There are a number of different ways to find property for sale in Spain - you can browse the Internet, look for private sales in newspaper and magazines, register with various estate agents or simply jump on a plane and scout around in your chosen area. However you choose to go about it, the strong advice from foreign buyers who have gone before you is to avoid taking up the tempting offer of a free flight, all-expenses-paid inspection trip.
Inspection visits are a favourite marketing tool used by developers and agents who are often tied to a particular housing development. This means you only get to see a certain type of property in a certain area. The chances are you'll be accompanied by a very persuasive "minder" who will ensure that you have absolutely no chance of breaking out on your own to check out other properties on the market.

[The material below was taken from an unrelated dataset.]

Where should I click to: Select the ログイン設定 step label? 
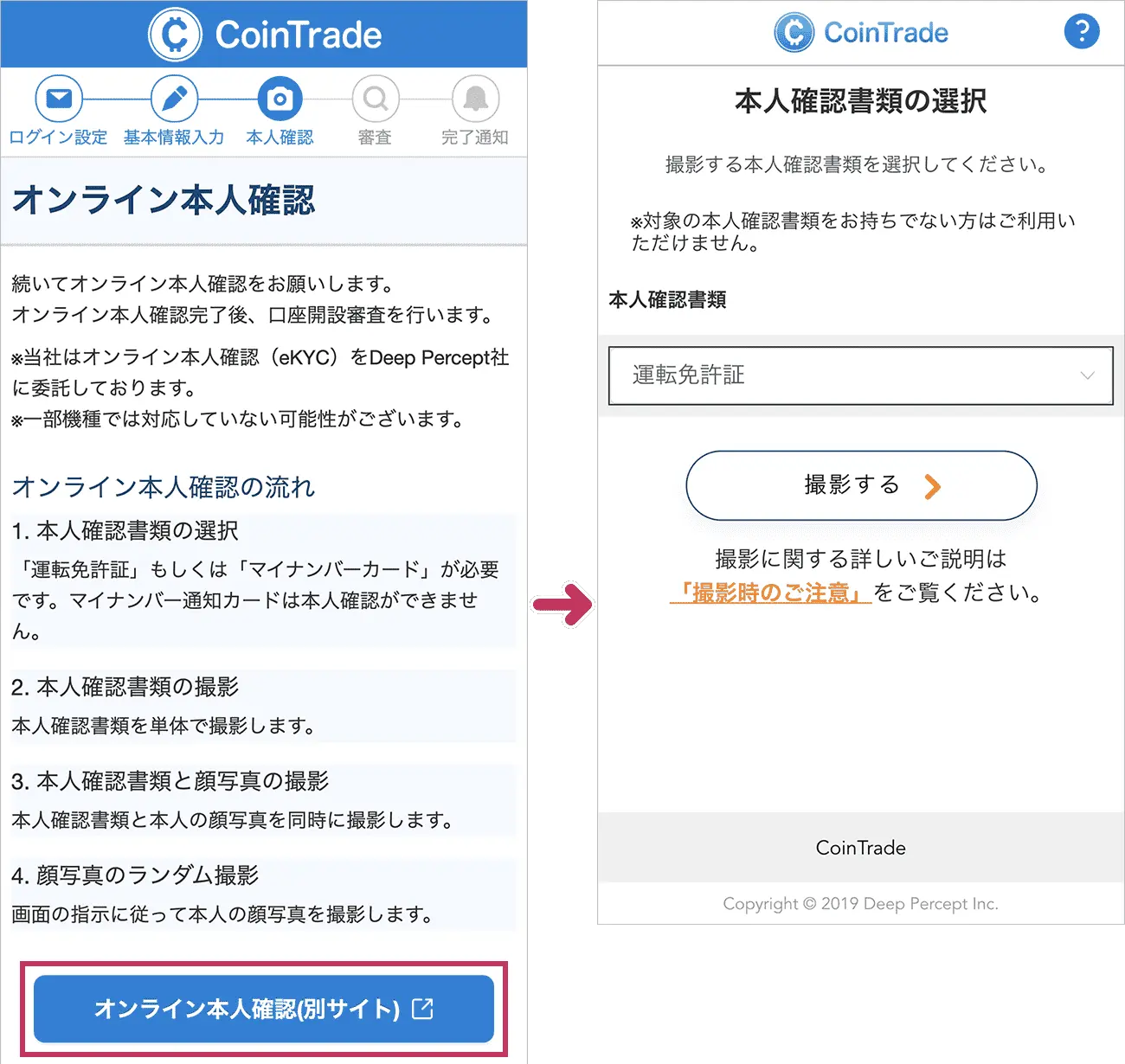tap(58, 138)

The sales techniques on these inspection tours can be extremely high pressure and you're unlikely to get a fair and unbiased picture of the pros and cons of buying into the Spanish property market. Heady with the free sangria provided at the welcome reception and high on euphoria at the idea of ending your long weekend as a Spanish home owner, you may find yourself signing on the dotted line without taking enough time to think through all your options.

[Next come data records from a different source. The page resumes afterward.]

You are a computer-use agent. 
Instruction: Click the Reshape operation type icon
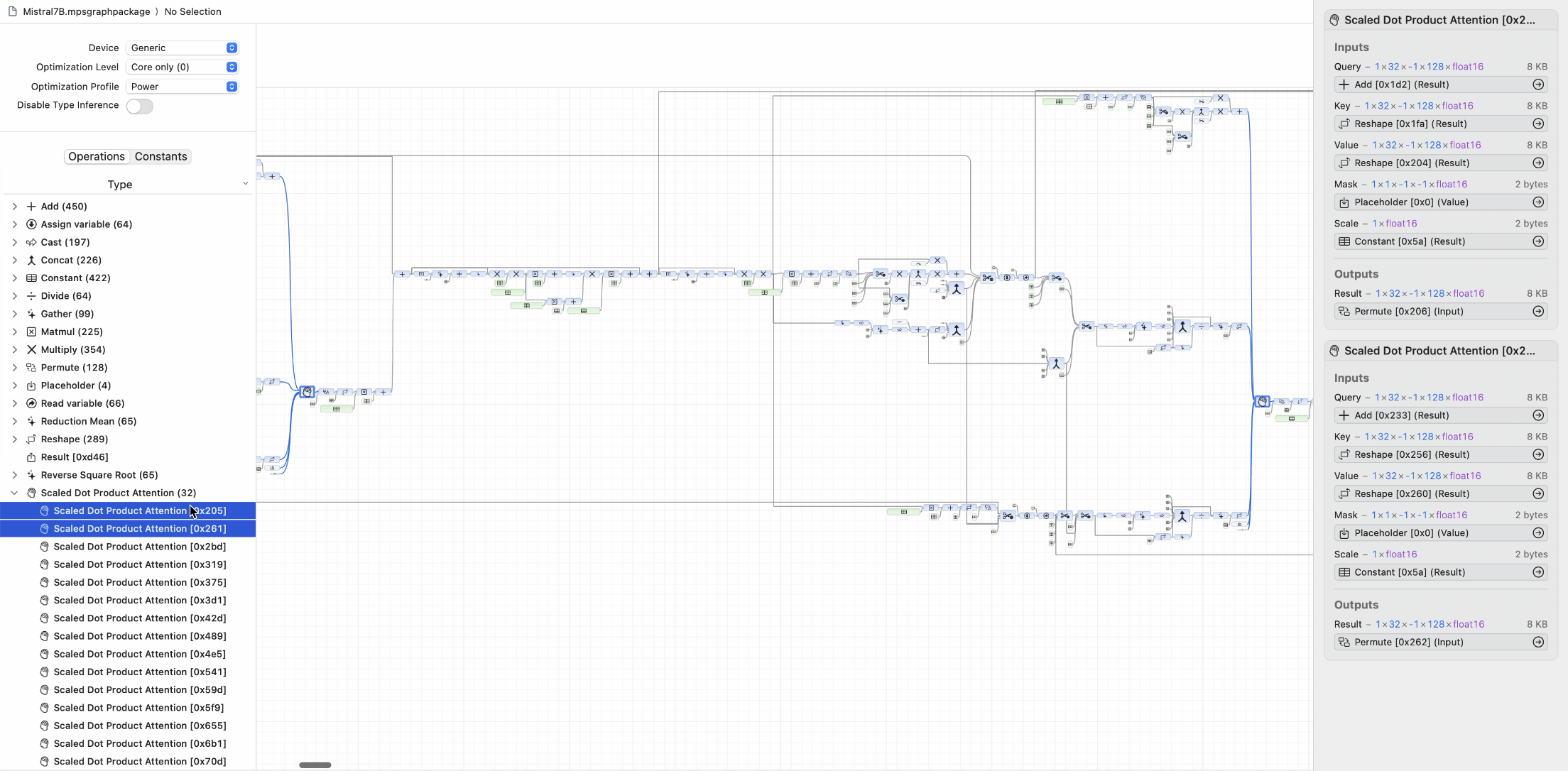coord(31,439)
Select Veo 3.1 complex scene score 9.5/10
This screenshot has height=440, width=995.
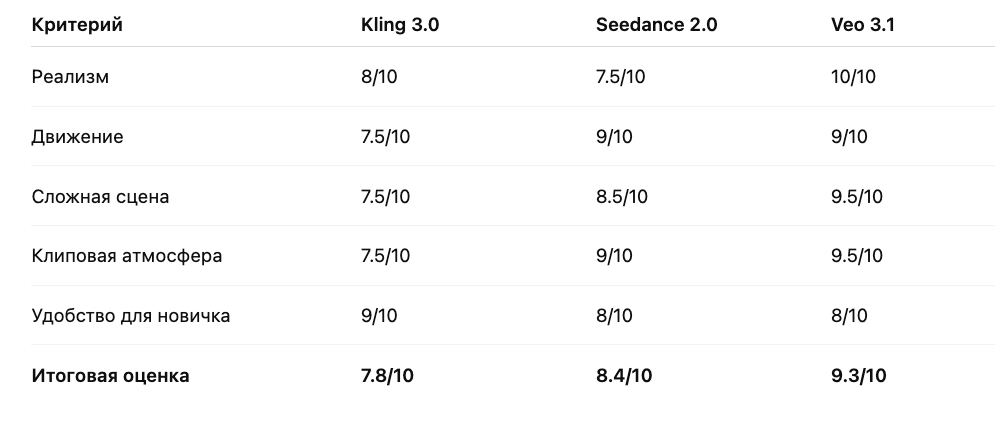tap(857, 197)
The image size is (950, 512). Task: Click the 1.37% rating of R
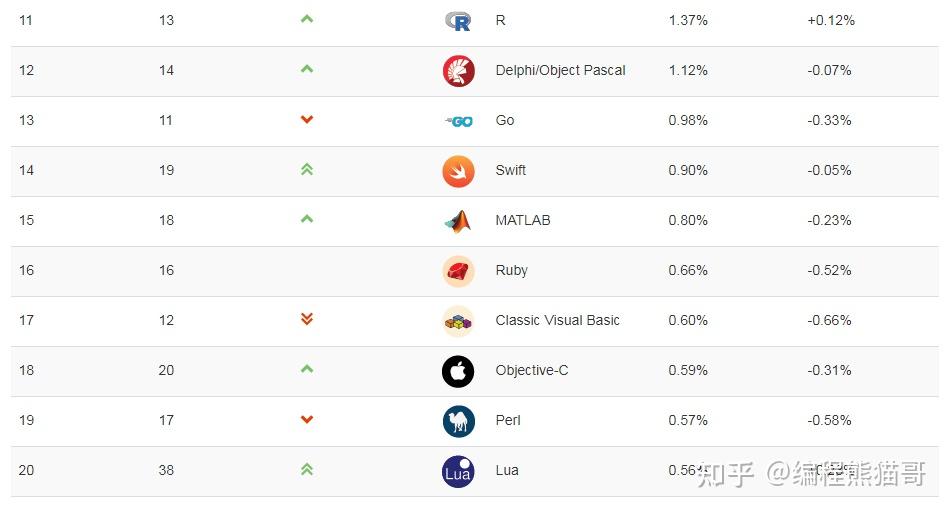coord(688,21)
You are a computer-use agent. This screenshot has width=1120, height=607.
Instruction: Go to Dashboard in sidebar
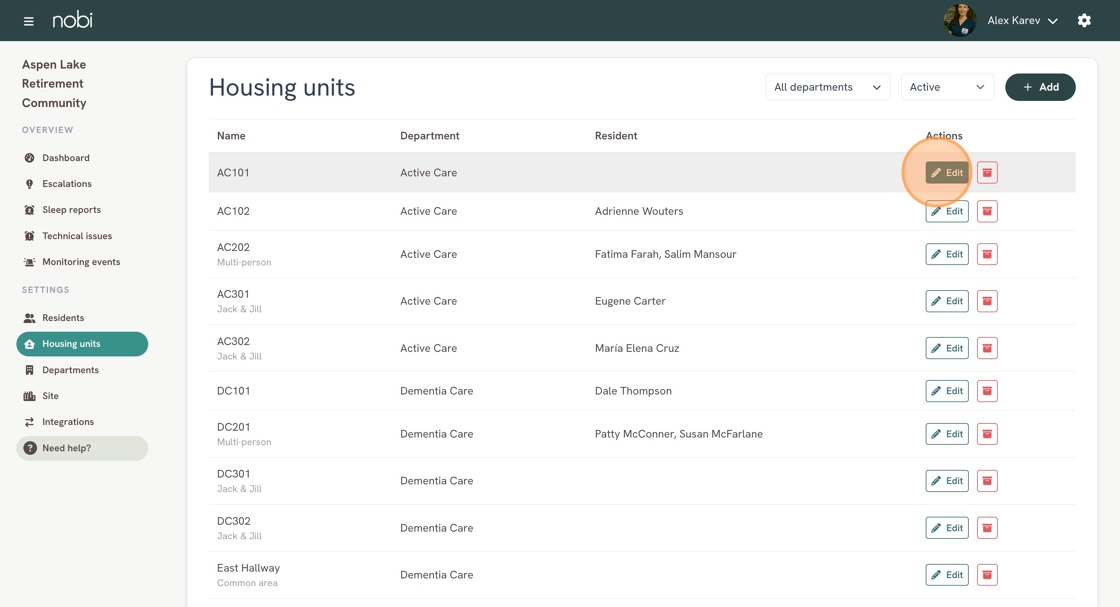[65, 158]
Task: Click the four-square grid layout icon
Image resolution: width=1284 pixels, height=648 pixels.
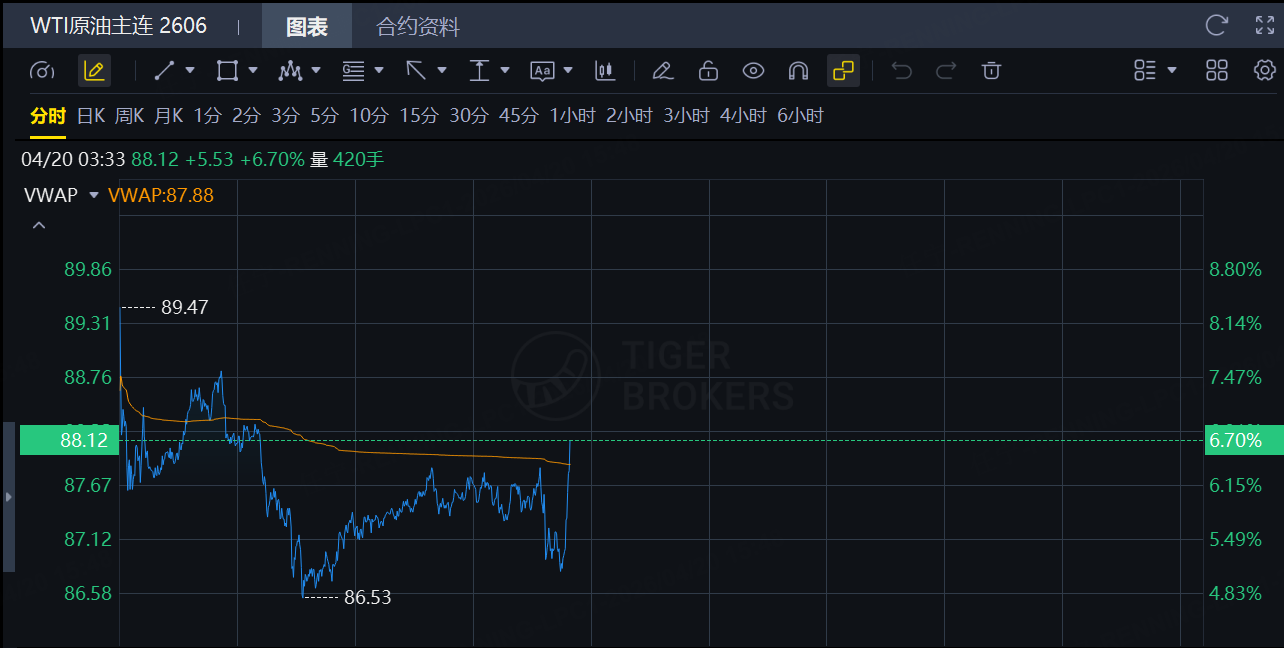Action: click(x=1217, y=70)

Some companies offering inspection visits provide free flights, accommodation, meals and transport. Others offer substantial discounts while some promise to refund your air fare if you end up buying a property from them. Whatever the particular offer is, beware! There are much better and safer ways to find your dream home. There are so many cheap charter flights to Spain these days, especially from the UK, and you can fight dirt cheap hotel accommodation out of season. So resist the temptation of tying yourself to a particular agent or developer for the sake of a couple of hundred pounds.
It's far better to make your own travel and accommodation arrangements and make contact with as many different agents as you can to get a broad picture of the range of properties and prices available in your preferred area. You can find Spanish agents and developers on the web and make appointments with them in advance of your visit. If you're dealing with an agent in your own country, make sure you keep your options open and contact other agencies on your arrival in Spain.
If you have the time and energy you can save yourself some hefty agents' fees by looking out for private sales. Drive around the area where you're thinking of buying and you're bound to see some "se vende" (for sale signs) on the walls and gates of villas and apartments - this is especially common in the popular ex-pat areas. Scan the classified ads in the local English language newspapers and scour the notice boards in bars, clubs and supermarkets as these are all places where you're likely to find owners' advertising their properties.
There's no harm in by-passing the estate agents - as long as you use a good lawyer and don't sign anything until he or she has checked that everything is in order.